> [WORK TO BE COMPLETED]
Can you render the lines from the one containing "Select the sort" up to and including the one containing "Looking at the screenshot, I should [x=655, y=128]." as a numbered list, leaving out any blank lines?

* begin RECORDS FOR THIS EXERCISE *

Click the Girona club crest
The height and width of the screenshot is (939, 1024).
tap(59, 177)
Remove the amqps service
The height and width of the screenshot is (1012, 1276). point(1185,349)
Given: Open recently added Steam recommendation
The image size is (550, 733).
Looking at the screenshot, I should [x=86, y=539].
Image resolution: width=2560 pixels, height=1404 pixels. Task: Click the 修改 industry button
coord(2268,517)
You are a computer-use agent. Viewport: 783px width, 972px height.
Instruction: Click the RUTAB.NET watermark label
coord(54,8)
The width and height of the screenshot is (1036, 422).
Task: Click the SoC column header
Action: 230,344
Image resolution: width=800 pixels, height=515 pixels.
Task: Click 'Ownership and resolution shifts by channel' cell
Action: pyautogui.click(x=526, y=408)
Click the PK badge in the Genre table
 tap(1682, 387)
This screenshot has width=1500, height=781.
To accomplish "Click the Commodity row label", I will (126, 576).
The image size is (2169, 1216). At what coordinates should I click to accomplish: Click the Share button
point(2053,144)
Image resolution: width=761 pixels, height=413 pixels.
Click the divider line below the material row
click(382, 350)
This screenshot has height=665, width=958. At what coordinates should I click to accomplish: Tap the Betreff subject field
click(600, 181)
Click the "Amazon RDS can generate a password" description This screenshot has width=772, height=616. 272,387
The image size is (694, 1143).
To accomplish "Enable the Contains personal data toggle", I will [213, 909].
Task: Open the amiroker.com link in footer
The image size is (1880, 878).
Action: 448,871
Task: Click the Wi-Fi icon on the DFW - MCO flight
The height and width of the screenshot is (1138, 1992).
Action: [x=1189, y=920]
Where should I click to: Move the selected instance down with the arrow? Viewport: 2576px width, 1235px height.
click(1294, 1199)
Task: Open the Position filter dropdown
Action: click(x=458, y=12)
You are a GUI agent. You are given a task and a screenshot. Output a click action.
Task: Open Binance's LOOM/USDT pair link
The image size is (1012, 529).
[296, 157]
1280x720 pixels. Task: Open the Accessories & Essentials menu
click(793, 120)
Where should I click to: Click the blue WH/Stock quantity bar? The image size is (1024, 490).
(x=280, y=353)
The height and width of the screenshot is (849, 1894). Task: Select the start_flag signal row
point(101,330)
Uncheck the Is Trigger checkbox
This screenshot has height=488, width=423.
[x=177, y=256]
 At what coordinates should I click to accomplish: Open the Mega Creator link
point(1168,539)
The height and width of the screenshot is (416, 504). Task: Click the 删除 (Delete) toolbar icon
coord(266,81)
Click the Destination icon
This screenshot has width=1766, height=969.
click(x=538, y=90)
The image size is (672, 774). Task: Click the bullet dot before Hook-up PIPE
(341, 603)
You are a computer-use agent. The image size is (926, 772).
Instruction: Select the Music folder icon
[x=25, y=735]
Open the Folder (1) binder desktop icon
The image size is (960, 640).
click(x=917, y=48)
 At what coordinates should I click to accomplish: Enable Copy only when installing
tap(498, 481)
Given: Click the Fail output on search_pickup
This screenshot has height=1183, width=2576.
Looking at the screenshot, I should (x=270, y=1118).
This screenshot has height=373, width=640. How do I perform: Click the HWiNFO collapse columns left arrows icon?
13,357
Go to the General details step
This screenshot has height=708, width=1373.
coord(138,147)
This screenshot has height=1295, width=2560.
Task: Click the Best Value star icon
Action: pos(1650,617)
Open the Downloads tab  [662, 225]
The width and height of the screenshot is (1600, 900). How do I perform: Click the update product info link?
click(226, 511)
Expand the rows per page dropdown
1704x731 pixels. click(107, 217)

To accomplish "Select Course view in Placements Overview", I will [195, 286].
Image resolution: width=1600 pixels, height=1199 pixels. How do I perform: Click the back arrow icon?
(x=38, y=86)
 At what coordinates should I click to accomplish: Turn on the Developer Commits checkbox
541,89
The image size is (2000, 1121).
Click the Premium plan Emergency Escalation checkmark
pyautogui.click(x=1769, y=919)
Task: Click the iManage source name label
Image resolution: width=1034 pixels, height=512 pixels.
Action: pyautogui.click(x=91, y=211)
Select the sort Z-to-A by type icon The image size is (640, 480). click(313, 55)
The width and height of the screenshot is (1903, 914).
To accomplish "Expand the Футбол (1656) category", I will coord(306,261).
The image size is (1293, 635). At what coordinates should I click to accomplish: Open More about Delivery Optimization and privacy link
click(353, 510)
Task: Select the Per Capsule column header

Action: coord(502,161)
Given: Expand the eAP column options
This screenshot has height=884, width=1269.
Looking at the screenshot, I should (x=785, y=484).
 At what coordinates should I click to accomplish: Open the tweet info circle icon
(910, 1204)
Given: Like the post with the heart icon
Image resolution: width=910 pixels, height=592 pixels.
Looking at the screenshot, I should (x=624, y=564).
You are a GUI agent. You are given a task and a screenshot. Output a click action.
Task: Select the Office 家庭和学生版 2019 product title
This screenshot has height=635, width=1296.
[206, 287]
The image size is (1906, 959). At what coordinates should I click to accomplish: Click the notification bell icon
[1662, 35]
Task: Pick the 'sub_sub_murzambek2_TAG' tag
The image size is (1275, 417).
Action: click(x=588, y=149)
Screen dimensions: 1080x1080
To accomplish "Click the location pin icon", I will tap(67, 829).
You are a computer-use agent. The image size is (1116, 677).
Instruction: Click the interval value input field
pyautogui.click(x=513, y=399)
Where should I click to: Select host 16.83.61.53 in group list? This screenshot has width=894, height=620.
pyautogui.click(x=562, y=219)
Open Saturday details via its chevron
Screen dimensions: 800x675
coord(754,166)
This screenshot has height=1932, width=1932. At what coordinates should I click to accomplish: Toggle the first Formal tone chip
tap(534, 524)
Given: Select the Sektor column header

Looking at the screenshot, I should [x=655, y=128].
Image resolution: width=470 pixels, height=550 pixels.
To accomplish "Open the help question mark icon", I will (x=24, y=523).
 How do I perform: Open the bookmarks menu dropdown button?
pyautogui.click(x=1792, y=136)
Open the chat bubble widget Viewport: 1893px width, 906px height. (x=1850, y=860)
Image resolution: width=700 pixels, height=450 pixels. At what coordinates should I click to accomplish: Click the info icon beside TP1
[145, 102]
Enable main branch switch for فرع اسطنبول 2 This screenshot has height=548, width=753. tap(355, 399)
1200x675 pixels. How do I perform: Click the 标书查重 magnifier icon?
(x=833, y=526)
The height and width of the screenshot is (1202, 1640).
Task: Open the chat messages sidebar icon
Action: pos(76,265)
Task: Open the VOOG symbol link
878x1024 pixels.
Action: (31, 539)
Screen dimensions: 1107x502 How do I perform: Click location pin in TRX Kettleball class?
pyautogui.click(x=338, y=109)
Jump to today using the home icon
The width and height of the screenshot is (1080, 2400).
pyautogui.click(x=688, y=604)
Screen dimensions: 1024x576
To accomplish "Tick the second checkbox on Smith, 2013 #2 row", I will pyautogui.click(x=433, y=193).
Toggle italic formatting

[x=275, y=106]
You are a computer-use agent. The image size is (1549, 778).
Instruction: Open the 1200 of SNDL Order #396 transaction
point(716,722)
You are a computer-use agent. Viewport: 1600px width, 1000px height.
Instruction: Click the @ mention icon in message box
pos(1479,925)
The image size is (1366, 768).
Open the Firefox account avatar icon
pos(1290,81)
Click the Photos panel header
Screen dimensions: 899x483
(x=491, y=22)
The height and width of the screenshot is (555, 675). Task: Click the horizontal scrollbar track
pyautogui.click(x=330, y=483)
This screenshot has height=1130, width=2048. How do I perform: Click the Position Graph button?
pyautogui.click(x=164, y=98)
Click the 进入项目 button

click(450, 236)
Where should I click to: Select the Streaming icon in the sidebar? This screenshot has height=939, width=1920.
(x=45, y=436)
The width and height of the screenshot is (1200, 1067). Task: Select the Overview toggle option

* end RECORDS FOR THIS EXERCISE *

> [COMPLETED TASK]
1. Select the sort Z-to-A by type icon The image size is (640, 480). click(313, 55)
2. The width and height of the screenshot is (1903, 914).
3. To accomplish "Expand the Футбол (1656) category", I will coord(306,261).
4. The image size is (1293, 635). At what coordinates should I click to accomplish: Open More about Delivery Optimization and privacy link
5. click(353, 510)
6. Task: Select the Per Capsule column header
7. Action: coord(502,161)
8. Given: Expand the eAP column options
9. This screenshot has height=884, width=1269.
10. Looking at the screenshot, I should (x=785, y=484).
11.  At what coordinates should I click to accomplish: Open the tweet info circle icon
12. (910, 1204)
13. Given: Like the post with the heart icon
14. Image resolution: width=910 pixels, height=592 pixels.
15. Looking at the screenshot, I should (x=624, y=564).
16. You are a GUI agent. You are given a task and a screenshot. Output a click action.
17. Task: Select the Office 家庭和学生版 2019 product title
18. This screenshot has height=635, width=1296.
19. [206, 287]
20. The image size is (1906, 959). At what coordinates should I click to accomplish: Click the notification bell icon
21. [1662, 35]
22. Task: Pick the 'sub_sub_murzambek2_TAG' tag
23. The image size is (1275, 417).
24. Action: click(x=588, y=149)
25. Screen dimensions: 1080x1080
26. To accomplish "Click the location pin icon", I will tap(67, 829).
27. You are a computer-use agent. The image size is (1116, 677).
28. Instruction: Click the interval value input field
29. pyautogui.click(x=513, y=399)
30. Where should I click to: Select host 16.83.61.53 in group list? This screenshot has width=894, height=620.
31. pyautogui.click(x=562, y=219)
32. Open Saturday details via its chevron
33. Screen dimensions: 800x675
34. coord(754,166)
35. This screenshot has height=1932, width=1932. At what coordinates should I click to accomplish: Toggle the first Formal tone chip
36. tap(534, 524)
37. Given: Select the Sektor column header
38. Looking at the screenshot, I should [x=655, y=128].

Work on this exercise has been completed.